━━━━━ Supplied data ━━━━━
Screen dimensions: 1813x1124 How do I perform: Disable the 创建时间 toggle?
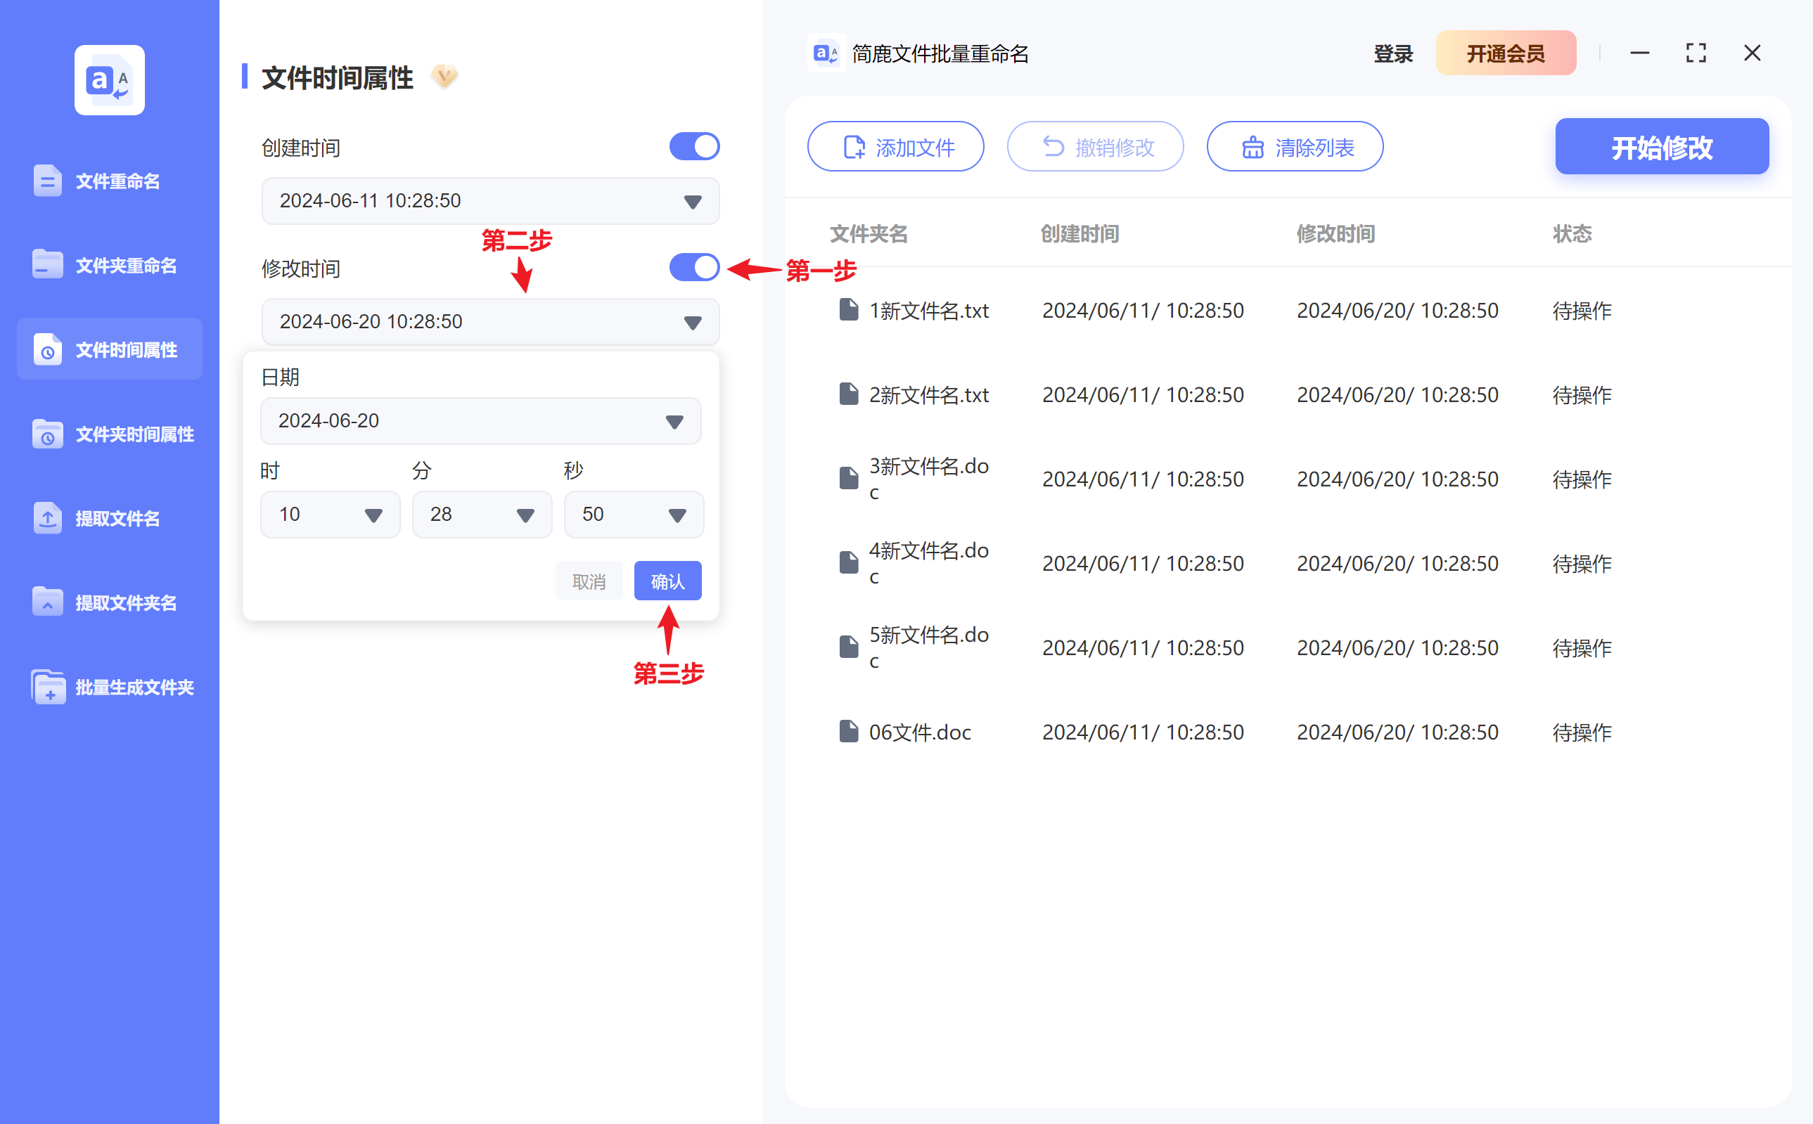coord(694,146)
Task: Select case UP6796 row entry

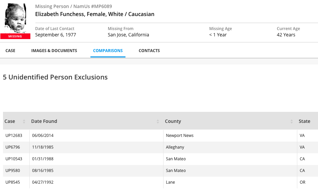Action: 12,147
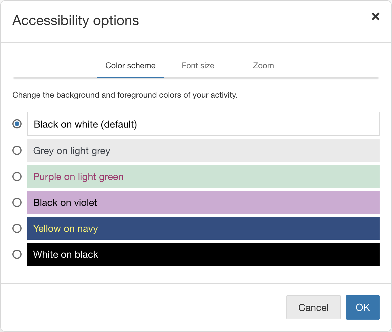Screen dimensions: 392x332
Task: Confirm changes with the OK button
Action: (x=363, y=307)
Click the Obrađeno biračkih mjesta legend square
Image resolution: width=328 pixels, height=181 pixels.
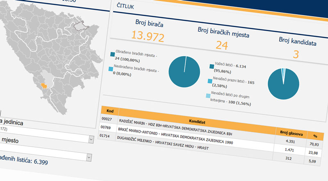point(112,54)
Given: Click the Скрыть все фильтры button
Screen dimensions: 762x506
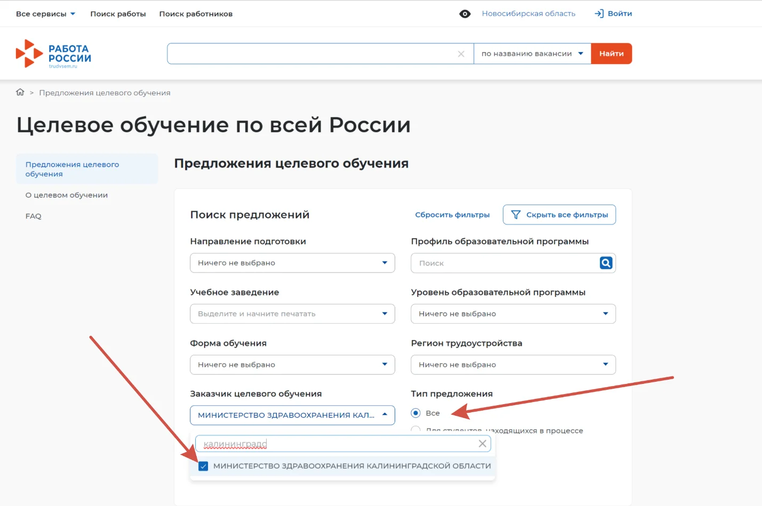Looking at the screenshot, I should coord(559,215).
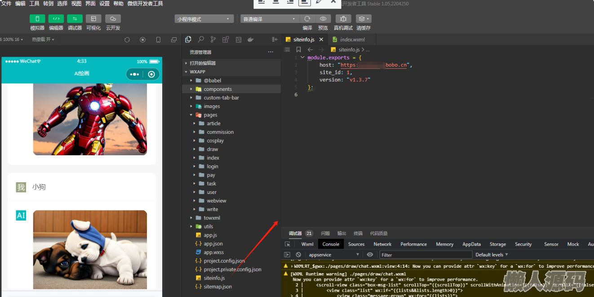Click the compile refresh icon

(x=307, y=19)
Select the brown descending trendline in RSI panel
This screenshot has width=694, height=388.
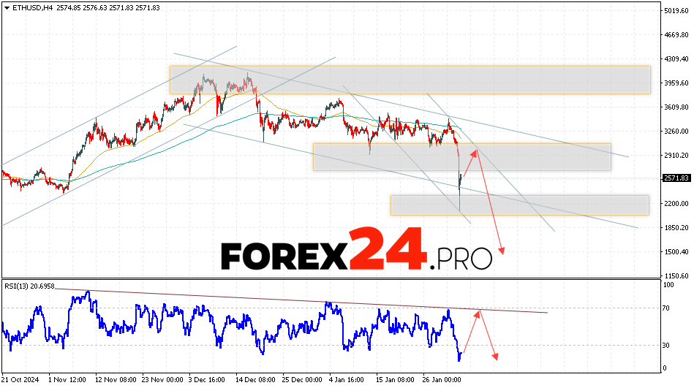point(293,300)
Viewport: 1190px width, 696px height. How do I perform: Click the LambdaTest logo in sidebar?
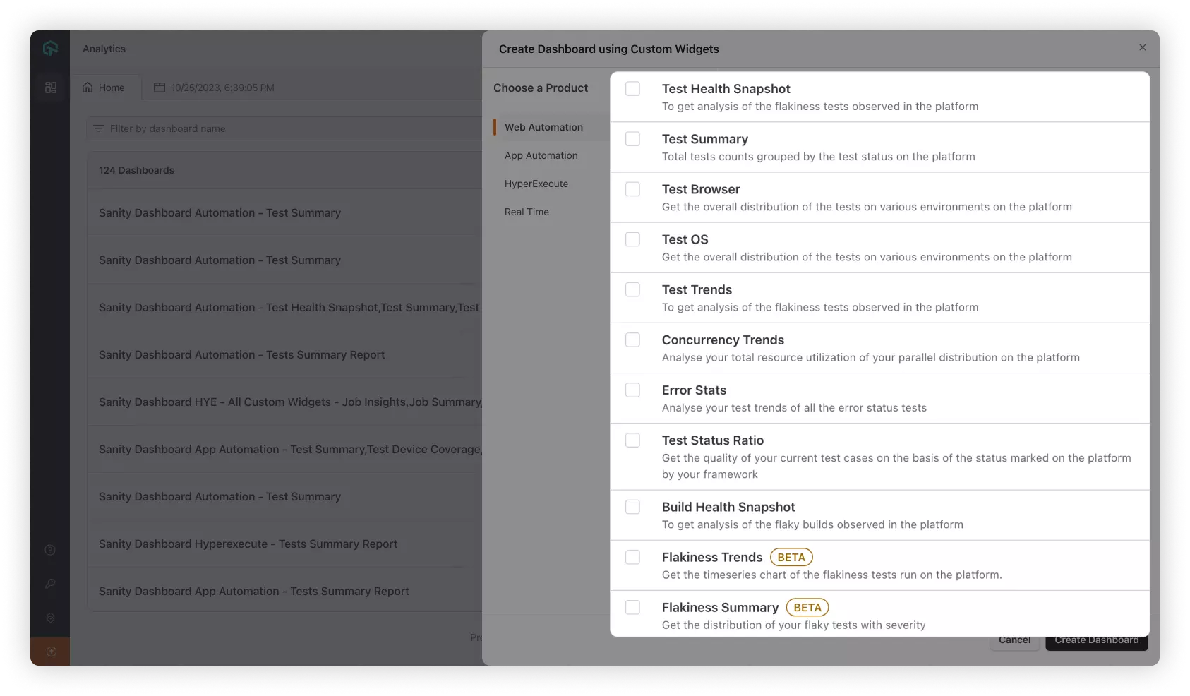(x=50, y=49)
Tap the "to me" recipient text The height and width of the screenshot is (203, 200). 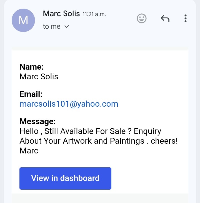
━━━━━
[Problem to solve] Rewrite the lines above, replacing every "Select" with "Choose" and leaving all other text unchanged. Omit the pictures from the output.

[Solution for this task]
Screen dimensions: 1813x1124 How do I perform: Disable the 创建时间 toggle?
coord(694,146)
Task: Choose case UP6796 row entry

Action: 12,147
Screen dimensions: 392x332
Task: Confirm changes with the OK button
Action: (x=363, y=307)
Click the Obrađeno biračkih mjesta legend square
Image resolution: width=328 pixels, height=181 pixels.
point(112,54)
Given: Click the Скрыть все фильтры button
Screen dimensions: 762x506
Looking at the screenshot, I should coord(559,215).
Click the compile refresh icon

(x=307, y=19)
Choose the brown descending trendline in RSI panel
This screenshot has width=694, height=388.
point(293,300)
Viewport: 1190px width, 696px height. How do I perform: Click the LambdaTest logo in sidebar?
(x=50, y=49)
Tap the "to me" recipient text The height and width of the screenshot is (203, 200). 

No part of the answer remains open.